Segment Open

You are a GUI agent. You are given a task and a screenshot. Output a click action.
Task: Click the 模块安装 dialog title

Segment Closed
Segment Open

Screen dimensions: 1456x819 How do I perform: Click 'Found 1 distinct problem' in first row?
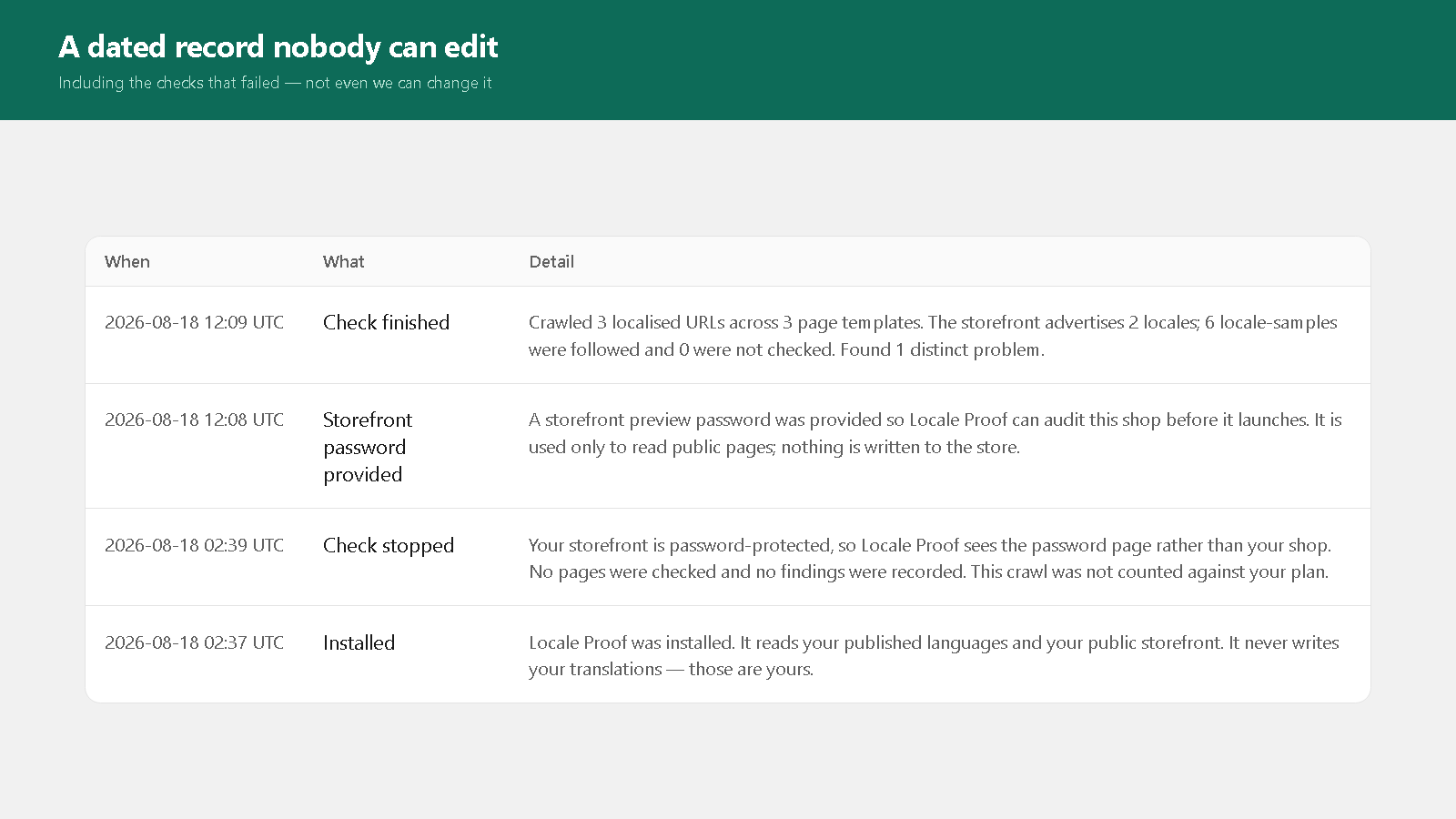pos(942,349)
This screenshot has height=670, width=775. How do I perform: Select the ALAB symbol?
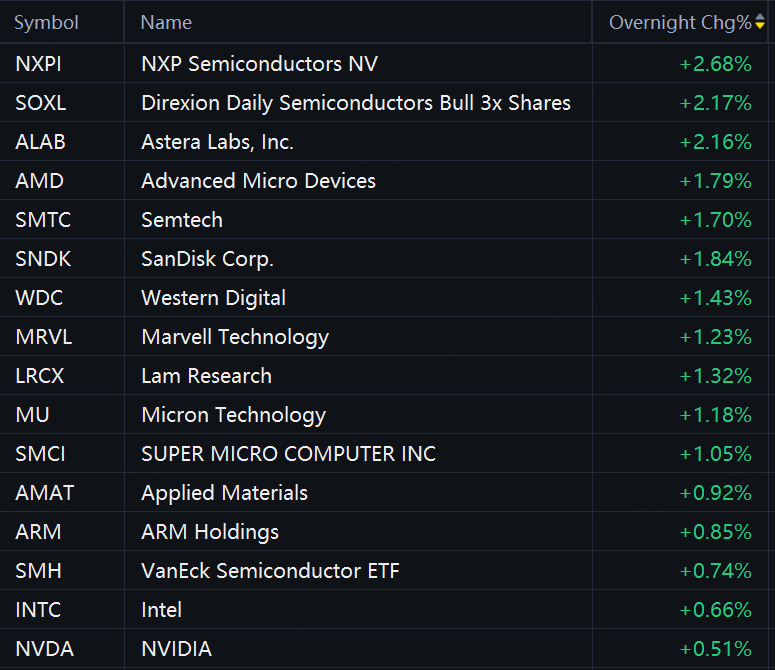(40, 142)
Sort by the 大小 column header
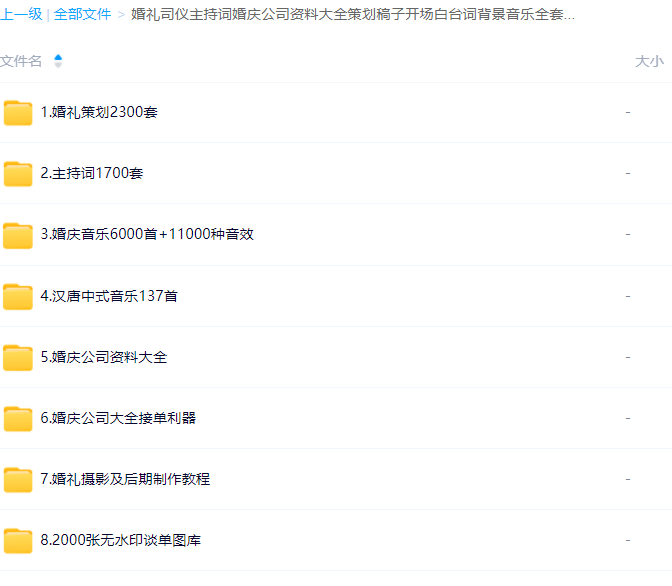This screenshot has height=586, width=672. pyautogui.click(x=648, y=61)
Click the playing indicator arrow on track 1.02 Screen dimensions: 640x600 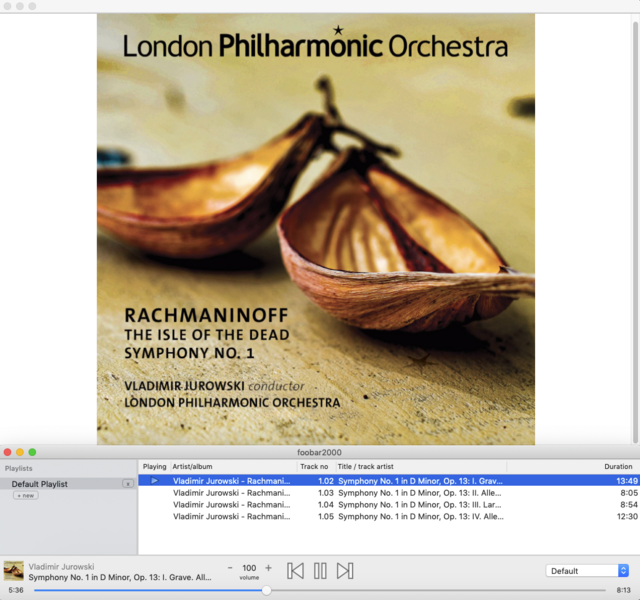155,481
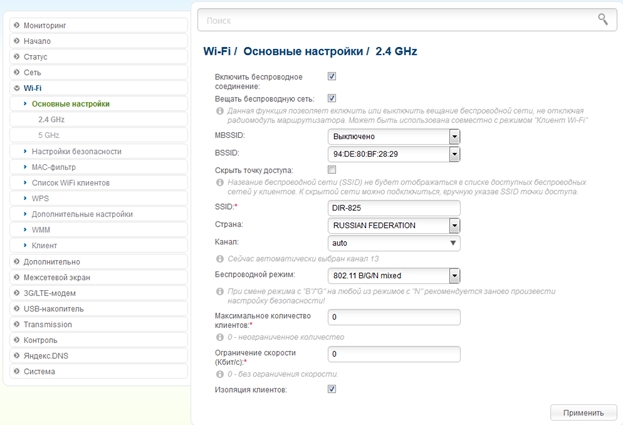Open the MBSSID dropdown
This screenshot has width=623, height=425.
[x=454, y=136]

Segment Closed
Segment Open

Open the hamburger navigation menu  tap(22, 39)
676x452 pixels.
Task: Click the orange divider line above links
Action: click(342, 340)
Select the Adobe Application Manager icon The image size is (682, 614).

Segment Closed

WORK REQUEST> Only the lines above starting at the line that holds "You are a GUI" and ending at the line that holds "Task: Click the 模块安装 dialog title" are to be repeated, exactly and in full.

THE ANSWER>
You are a GUI agent. You are given a task and a screenshot. Output a click action.
Task: Click the 模块安装 dialog title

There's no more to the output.